並木路のまんなかを一人の男の子が小便しながら歩いて来る。
子供の生活に興味を示しているような大人はこの辺に一人もいなかった。小さい稼がぬ人間と稼いでも稼いでも碌な飯の食えない人間と稼ぎたくても稼ぐに道のない人間とがあるだけだ。
ヴィクトリア公園を二分する道路のあちら側に鉄門があって、そっちに草原がひろがっていた。おふくろ[#「おふくろ」に傍点]のを仕立直したスカートをつけたお下髪の女の子そのほかが草原で遊んでいる。草原は禿げちょろけだ。短い草が生え、ところどころ地面が出ている。賃貸し椅子はない。人間につれられて駈けつつ首輪を鳴らす犬はいない。
公園の外を一条の掘割が流れている。橋の欄干にひじをかけて男が二人どこかでテームズ河に流れ入るその水の上を眺めている。鉄屑をのせた荷舟が一艘引船で掘割をさかのぼって行くところである。舟をひいているのは馬だ。一人の男がよごれた背広で馬の横、コンクリートの上を歩いて行った。

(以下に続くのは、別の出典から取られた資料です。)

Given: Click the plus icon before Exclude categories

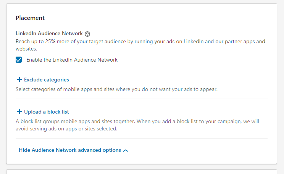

再び二階建の家。家の裂目から気違いのようにでこぼこした小屋が飛び出て居た。家。家。赤煉瓦の家。東端《イーストエンド》もここいらは上の部だ。駄菓子屋がペニー菓子を売っている。極く安物の雑貨屋が木綿靴下やピンやセルフリッジの絵葉書部にあるのとは種属の違う二ペンスエハガキを並べた。たとえばこんなエハガキだ。